练习说明: 从记录开头摘录到含有“Action: (x=310, y=153)”的那一行为止，首尾两行都要包括，各行一字不改地照抄。

摘录材料:
==========
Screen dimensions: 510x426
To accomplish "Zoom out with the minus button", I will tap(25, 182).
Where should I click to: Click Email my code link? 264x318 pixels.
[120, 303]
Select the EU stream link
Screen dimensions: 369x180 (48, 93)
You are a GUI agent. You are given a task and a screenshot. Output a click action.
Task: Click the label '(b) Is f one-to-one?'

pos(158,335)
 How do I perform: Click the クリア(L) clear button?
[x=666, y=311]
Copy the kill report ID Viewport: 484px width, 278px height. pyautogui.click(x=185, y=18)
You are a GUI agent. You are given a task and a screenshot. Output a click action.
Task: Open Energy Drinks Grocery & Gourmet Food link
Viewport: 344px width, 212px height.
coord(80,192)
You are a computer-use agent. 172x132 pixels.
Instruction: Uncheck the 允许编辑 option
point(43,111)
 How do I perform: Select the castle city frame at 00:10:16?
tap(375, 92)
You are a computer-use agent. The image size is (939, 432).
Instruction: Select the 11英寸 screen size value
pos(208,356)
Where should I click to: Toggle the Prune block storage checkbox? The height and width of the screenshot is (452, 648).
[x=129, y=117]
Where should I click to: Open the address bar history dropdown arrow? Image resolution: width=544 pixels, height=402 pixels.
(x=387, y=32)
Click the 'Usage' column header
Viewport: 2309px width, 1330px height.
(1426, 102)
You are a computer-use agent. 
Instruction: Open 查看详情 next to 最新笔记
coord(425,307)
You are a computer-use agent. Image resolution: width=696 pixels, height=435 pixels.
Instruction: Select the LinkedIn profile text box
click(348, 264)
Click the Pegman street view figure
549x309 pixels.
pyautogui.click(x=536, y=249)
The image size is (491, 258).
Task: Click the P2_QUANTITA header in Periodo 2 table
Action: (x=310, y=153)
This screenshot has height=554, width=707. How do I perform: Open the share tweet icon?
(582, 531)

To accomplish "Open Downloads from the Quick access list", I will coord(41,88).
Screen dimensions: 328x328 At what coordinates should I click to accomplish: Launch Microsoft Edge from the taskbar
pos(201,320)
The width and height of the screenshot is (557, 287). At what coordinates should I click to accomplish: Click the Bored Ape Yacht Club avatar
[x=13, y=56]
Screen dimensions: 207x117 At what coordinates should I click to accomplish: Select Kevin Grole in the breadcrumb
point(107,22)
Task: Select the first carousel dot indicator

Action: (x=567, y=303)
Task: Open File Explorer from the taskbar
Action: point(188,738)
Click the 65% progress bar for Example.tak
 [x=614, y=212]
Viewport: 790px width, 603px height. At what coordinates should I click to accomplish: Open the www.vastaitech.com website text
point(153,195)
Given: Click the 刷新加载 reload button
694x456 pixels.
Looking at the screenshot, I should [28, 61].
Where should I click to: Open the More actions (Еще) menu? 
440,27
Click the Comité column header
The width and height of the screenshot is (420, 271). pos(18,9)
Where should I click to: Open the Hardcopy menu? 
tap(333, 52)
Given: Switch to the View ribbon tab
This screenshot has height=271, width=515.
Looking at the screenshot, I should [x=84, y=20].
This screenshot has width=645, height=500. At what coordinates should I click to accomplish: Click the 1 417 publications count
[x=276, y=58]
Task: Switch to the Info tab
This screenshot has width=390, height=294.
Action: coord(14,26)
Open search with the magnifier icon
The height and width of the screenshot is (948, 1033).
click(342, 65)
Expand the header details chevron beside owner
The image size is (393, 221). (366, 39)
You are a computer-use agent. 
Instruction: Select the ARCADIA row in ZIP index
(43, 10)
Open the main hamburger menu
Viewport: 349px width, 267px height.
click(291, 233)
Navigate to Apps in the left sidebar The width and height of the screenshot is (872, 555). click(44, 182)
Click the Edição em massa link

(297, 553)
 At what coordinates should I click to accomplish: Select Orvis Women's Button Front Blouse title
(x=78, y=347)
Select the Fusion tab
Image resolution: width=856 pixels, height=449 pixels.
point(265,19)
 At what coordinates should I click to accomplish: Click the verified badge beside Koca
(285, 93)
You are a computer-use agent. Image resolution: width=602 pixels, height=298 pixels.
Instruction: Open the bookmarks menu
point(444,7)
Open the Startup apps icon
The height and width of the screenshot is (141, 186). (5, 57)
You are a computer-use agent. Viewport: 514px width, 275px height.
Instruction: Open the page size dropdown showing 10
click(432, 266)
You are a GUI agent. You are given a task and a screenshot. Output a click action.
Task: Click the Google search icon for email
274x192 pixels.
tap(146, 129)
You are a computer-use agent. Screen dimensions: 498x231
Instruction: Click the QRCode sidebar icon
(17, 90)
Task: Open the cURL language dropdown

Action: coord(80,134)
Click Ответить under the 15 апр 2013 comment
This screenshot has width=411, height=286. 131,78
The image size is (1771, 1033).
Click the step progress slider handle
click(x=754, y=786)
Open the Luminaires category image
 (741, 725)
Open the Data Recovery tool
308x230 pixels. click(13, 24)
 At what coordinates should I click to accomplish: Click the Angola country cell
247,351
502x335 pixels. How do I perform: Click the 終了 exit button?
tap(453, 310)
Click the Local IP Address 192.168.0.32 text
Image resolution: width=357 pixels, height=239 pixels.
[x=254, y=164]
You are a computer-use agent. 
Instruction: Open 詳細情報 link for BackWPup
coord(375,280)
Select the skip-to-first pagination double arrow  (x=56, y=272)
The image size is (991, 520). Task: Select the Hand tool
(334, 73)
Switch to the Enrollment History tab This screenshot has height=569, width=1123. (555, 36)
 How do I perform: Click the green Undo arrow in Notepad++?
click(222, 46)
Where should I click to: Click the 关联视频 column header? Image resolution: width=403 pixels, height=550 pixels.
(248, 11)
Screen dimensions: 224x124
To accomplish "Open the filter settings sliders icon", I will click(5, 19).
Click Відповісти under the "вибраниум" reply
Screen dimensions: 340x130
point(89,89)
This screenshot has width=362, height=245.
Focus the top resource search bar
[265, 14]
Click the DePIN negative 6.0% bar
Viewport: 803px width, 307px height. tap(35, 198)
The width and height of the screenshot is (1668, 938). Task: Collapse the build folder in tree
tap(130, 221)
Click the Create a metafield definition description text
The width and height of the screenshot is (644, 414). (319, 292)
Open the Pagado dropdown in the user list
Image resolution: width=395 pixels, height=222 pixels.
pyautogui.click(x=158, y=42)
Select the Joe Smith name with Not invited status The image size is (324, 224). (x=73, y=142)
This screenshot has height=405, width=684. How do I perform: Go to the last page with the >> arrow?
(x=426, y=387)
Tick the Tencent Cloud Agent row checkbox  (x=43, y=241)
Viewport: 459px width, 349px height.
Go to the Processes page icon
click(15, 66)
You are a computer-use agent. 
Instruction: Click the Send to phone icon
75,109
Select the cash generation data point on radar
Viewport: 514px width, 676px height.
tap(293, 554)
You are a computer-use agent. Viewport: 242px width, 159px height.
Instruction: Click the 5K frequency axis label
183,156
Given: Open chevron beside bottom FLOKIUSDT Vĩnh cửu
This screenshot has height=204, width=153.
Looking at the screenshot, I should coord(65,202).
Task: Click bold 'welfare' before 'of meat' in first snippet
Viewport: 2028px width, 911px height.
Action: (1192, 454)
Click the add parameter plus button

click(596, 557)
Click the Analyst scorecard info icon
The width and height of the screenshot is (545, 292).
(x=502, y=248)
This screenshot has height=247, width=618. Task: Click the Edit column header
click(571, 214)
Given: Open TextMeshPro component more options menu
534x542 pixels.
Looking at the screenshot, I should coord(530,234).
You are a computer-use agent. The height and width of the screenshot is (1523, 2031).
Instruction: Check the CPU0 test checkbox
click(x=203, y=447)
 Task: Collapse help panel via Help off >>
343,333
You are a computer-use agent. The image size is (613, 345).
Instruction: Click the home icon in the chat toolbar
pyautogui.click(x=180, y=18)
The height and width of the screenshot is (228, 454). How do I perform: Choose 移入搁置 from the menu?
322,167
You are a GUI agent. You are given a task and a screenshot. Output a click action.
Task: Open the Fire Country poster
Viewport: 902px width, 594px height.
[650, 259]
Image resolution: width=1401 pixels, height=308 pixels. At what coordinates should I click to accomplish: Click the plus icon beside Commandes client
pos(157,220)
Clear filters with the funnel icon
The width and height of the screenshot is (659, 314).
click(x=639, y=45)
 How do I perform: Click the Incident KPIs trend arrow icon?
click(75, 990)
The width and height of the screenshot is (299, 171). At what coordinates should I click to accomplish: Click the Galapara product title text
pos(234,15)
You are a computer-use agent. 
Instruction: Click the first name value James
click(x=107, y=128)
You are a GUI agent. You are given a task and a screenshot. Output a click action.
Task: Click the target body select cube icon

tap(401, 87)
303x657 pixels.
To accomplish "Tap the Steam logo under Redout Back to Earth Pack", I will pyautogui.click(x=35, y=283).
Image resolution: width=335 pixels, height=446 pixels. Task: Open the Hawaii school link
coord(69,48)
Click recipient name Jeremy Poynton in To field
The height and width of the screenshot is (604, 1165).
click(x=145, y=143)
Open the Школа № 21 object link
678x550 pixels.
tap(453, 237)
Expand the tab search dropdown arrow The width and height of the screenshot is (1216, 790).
==========
作答:
Screen dimensions: 510x426
To accomplish "Zoom out with the minus button", I will tap(25, 182).
Where should I click to: Click Email my code link? 264x318 pixels.
[120, 303]
Select the EU stream link
Screen dimensions: 369x180 (48, 93)
You are a GUI agent. You are given a task and a screenshot. Output a click action.
Task: Click the label '(b) Is f one-to-one?'

pos(158,335)
 How do I perform: Click the クリア(L) clear button?
[x=666, y=311]
Copy the kill report ID Viewport: 484px width, 278px height. pyautogui.click(x=185, y=18)
You are a GUI agent. You are given a task and a screenshot. Output a click action.
Task: Open Energy Drinks Grocery & Gourmet Food link
Viewport: 344px width, 212px height.
coord(80,192)
You are a computer-use agent. 172x132 pixels.
Instruction: Uncheck the 允许编辑 option
point(43,111)
 How do I perform: Select the castle city frame at 00:10:16?
tap(375, 92)
You are a computer-use agent. The image size is (939, 432).
Instruction: Select the 11英寸 screen size value
pos(208,356)
Where should I click to: Toggle the Prune block storage checkbox? The height and width of the screenshot is (452, 648).
[x=129, y=117]
Where should I click to: Open the address bar history dropdown arrow? Image resolution: width=544 pixels, height=402 pixels.
(x=387, y=32)
Click the 'Usage' column header
Viewport: 2309px width, 1330px height.
(1426, 102)
You are a computer-use agent. 
Instruction: Open 查看详情 next to 最新笔记
coord(425,307)
You are a computer-use agent. Image resolution: width=696 pixels, height=435 pixels.
Instruction: Select the LinkedIn profile text box
click(348, 264)
Click the Pegman street view figure
549x309 pixels.
pyautogui.click(x=536, y=249)
The image size is (491, 258).
Task: Click the P2_QUANTITA header in Periodo 2 table
Action: (x=310, y=153)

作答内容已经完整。